More Than One Way To Plan an Estate

Estate Planning Lawyer

Estate planning is something most people associate with wealthy individuals who want to control what happens to their wealth when they are gone. Anyone who has assets and a family should have an estate plan though. An estate can be managed in several different ways, and there are general steps anyone needs to take before selecting one of those options. 

General Estate Planning Considerations

Regardless of whether you decide to make an estate plan or not, it makes sense to take certain steps:

  1. Inventory tangible assets, things like cars, a house, and a jewelry collection. 
  2. Inventory intangible assets, things like life insurance, retirement funds, and stocks and bonds. 
  3. Estimate the value of your assets, with help from a third party if needed.
  4. Consider your family’s needs by checking your life insurance and designating guardians for your minor children.
  5. Decide on your beneficiaries and review who they are to ensure the right assets go to the right person. For example, if a former spouse is still the beneficiary on your life insurance policy, your current spouse will get nothing when you pass away. 

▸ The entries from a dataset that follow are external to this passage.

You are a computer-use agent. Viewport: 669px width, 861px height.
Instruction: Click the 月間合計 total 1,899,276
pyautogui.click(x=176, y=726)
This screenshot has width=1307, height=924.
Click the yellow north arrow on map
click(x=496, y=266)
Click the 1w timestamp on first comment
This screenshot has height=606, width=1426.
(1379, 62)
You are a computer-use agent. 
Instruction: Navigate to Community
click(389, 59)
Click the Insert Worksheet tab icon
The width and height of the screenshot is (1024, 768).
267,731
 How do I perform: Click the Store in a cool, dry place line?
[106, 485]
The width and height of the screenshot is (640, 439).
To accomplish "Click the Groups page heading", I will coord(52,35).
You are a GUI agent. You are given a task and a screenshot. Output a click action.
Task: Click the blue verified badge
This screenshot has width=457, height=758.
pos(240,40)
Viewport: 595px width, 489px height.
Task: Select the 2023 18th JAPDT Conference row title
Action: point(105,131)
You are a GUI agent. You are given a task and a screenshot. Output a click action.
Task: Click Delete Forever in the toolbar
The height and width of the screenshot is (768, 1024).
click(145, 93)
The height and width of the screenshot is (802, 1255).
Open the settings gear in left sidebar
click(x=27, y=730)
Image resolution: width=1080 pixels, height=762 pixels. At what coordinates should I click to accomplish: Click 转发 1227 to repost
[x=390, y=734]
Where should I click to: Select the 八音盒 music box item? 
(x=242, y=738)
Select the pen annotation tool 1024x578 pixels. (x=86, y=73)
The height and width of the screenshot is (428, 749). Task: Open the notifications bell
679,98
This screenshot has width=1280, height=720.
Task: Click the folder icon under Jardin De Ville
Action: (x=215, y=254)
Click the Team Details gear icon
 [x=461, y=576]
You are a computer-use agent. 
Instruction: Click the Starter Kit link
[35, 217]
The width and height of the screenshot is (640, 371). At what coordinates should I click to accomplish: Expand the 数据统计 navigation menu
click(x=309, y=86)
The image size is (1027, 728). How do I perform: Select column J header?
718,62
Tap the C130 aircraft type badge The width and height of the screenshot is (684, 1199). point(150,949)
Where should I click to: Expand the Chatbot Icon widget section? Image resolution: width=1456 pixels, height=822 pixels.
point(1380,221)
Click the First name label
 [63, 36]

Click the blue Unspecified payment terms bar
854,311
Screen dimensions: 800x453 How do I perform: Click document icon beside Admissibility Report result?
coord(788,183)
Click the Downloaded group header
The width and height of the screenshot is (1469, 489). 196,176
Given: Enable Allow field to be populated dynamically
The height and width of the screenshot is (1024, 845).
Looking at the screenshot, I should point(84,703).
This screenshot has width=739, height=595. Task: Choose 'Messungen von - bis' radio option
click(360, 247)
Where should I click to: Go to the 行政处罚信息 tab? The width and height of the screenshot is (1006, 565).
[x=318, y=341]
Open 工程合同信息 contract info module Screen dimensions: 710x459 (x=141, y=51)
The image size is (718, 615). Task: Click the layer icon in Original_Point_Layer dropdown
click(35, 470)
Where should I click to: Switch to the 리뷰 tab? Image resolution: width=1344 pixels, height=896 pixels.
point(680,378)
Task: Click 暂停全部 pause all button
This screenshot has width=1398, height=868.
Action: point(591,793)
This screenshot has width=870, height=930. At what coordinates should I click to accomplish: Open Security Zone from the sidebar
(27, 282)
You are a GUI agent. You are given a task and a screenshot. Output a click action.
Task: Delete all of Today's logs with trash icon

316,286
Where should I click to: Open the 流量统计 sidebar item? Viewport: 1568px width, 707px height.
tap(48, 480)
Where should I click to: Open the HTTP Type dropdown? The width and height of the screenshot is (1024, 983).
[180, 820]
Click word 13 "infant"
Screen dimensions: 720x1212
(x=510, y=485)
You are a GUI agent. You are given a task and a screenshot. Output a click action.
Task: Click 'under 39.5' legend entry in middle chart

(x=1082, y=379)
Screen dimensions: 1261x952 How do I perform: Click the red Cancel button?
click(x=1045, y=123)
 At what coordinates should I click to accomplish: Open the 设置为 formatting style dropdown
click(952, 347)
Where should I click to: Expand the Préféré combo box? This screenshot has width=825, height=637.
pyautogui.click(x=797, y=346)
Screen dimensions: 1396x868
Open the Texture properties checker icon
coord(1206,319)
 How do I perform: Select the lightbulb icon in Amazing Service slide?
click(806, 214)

You have several estate options. You may want to combine two or three, depending on your situation. Art, rare or collectible books, and copyrights are some examples of assets that can be difficult to value accurately. 

Estate Options

An estate plan includes one or more documents. Your estate plan will probably involve a trust, a plan that describes how your assets will be used while you are alive and who can make decisions for you should you become incapacitated. There are revocable trusts, which can be changed by their creator, and irrevocable trusts, which cannot be changed. Establishing a trust also helps avoid probate, a court-controlled process of distributing a deceased person’s property. 

A living will, also known as a medical care directive, specifies what is to be done if the creator is no longer able to make medical decisions for themselves. You might also give someone medical power of attorney, which empowers that person to make medical decisions for you. A durable power of attorney might be useful. This document assigns someone the right to manage your financial or legal affairs on your behalf. A limited power of attorney restricts that individual’s control to one thing or one type of decision.